Task to carry out: Quote the entries word for word. Omit the pictures.
Start of Records supplied
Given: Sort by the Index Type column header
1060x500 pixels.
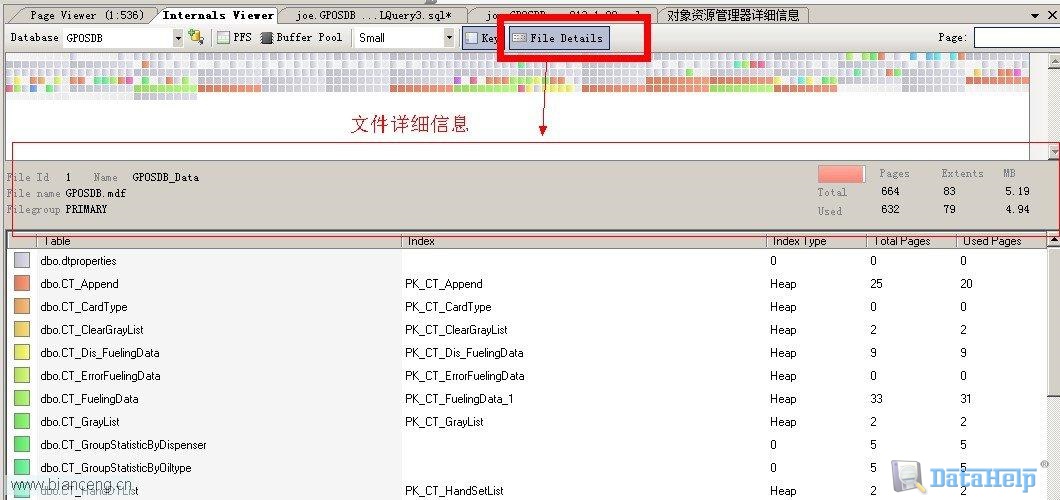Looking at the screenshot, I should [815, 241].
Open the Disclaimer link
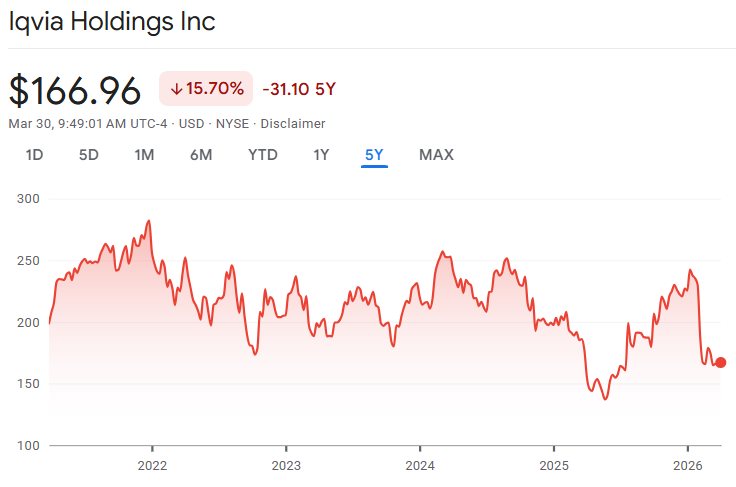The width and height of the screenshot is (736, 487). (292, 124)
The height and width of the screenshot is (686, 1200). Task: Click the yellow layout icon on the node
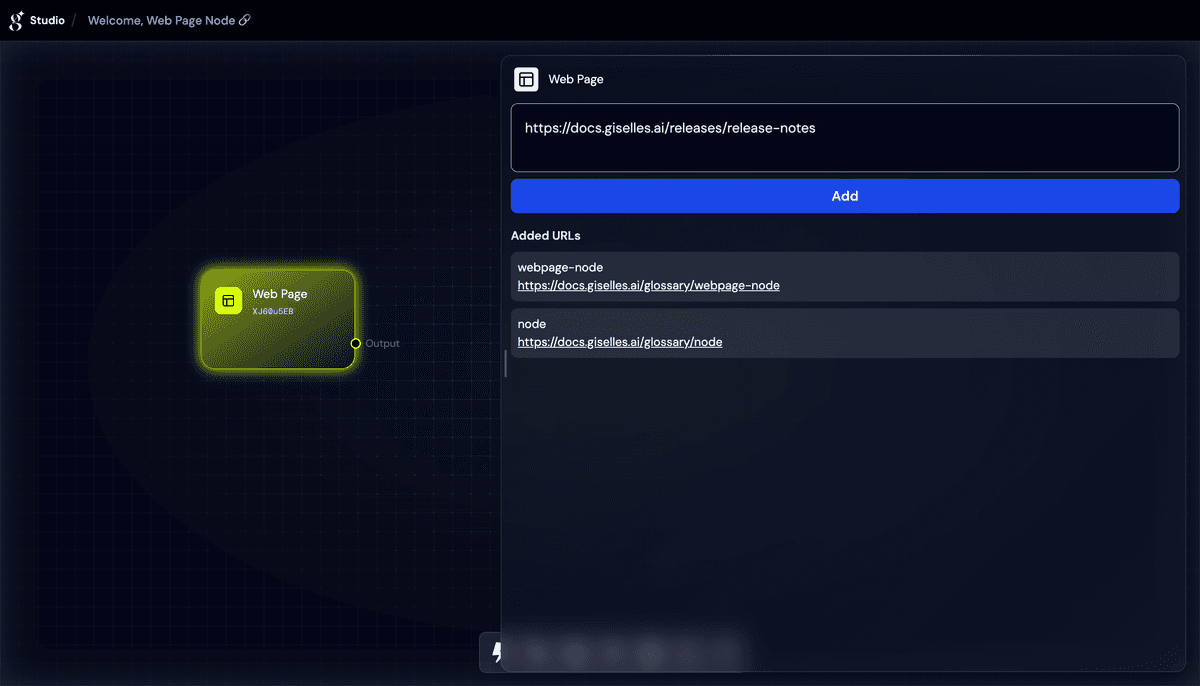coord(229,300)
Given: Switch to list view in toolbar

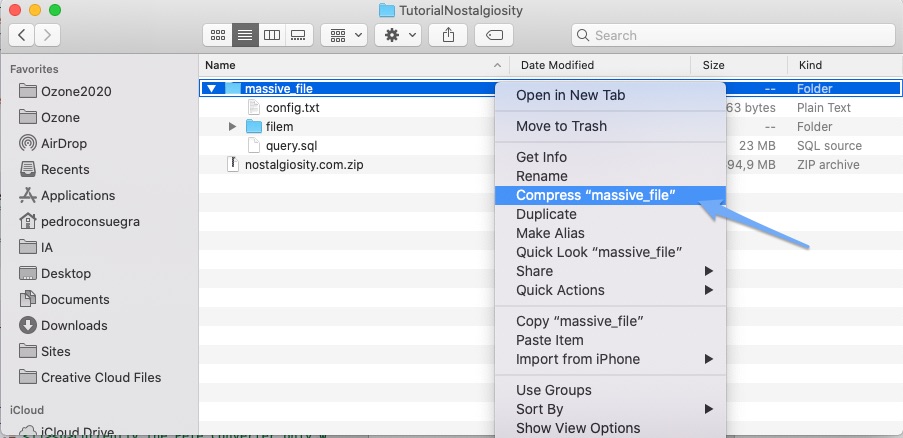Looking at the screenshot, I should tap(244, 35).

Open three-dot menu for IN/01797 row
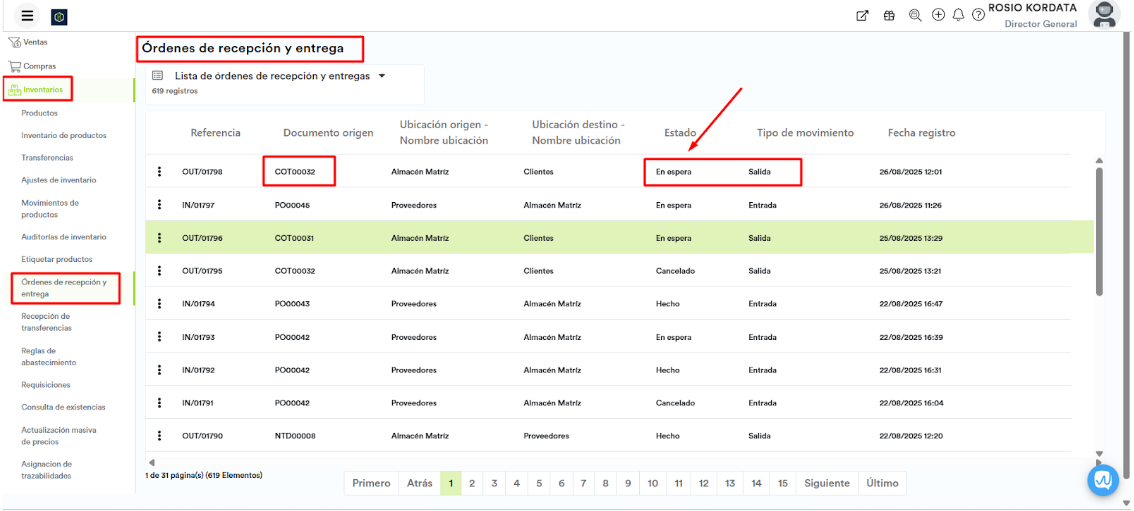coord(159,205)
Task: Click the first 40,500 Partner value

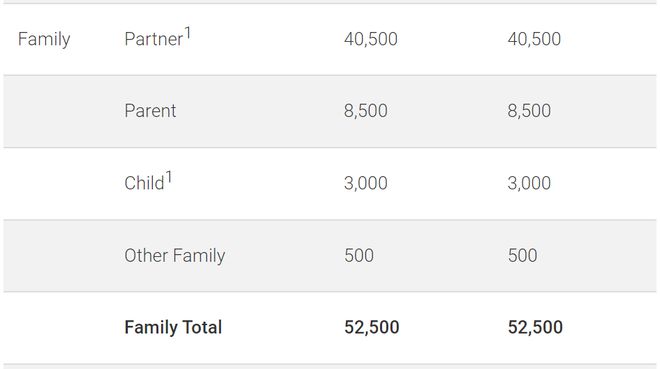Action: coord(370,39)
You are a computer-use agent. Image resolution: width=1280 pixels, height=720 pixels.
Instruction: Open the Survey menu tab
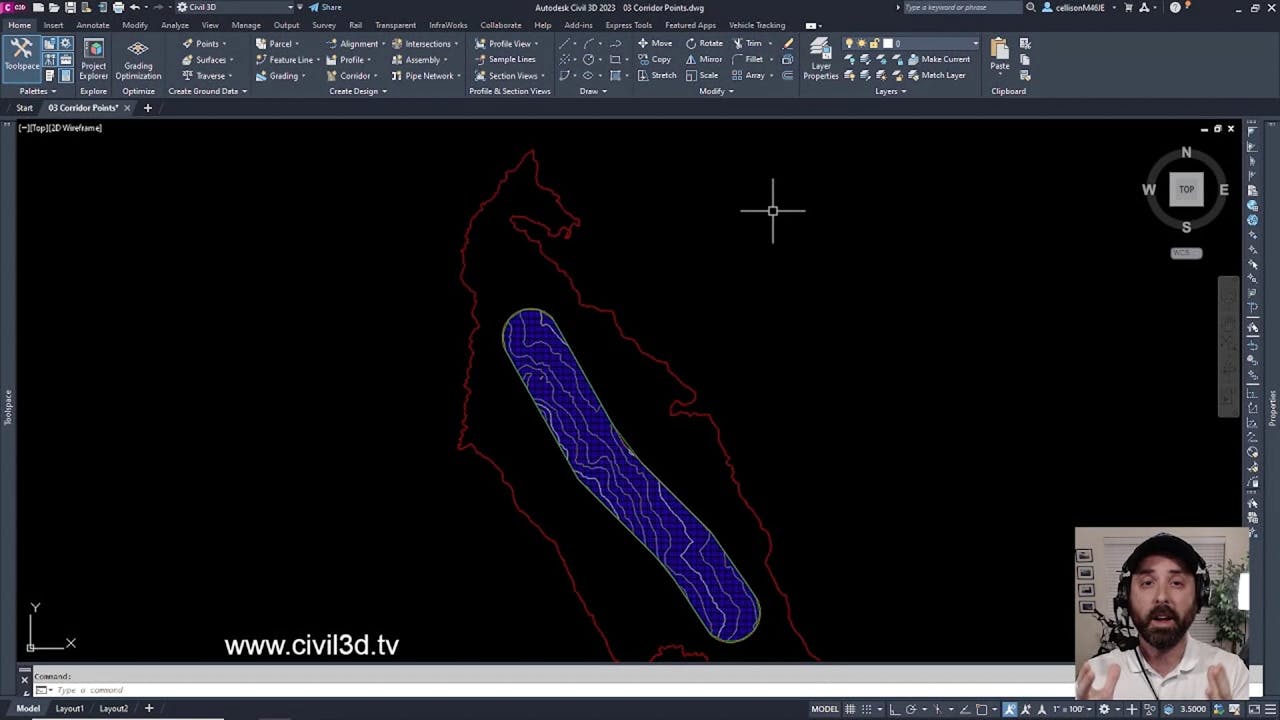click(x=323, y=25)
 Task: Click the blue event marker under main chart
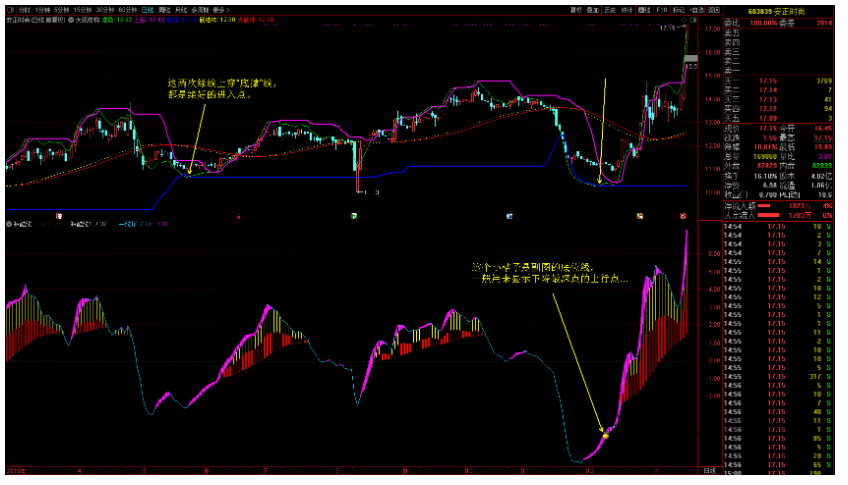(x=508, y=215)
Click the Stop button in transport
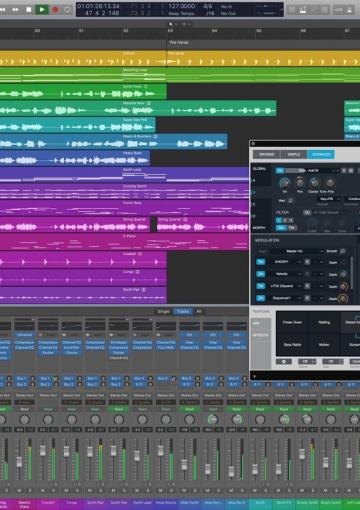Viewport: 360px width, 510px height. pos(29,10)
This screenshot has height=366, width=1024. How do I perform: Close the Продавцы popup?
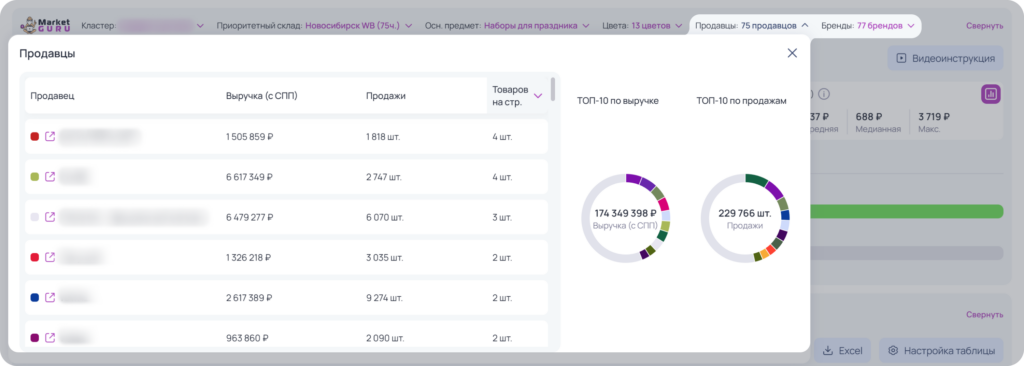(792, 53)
End of Records supplied
Solution below:
Given: Sort by the Index Type column header
1060x500 pixels.
Looking at the screenshot, I should [815, 241].
Open the Disclaimer link
The width and height of the screenshot is (736, 487). (292, 124)
The height and width of the screenshot is (686, 1200). Task: Click the yellow layout icon on the node
coord(229,300)
Given: Switch to list view in toolbar

Looking at the screenshot, I should tap(244, 35).

Open three-dot menu for IN/01797 row
coord(159,205)
Task: Click the first 40,500 Partner value

Action: coord(370,39)
You are a computer-use agent. Image resolution: width=1280 pixels, height=720 pixels.
Instruction: Open the Survey menu tab
click(x=323, y=25)
 Task: Click the blue event marker under main chart
(x=508, y=215)
Click the Stop button in transport
Viewport: 360px width, 510px height. pos(29,10)
This screenshot has height=366, width=1024. How do I perform: Close the Продавцы popup?
(792, 53)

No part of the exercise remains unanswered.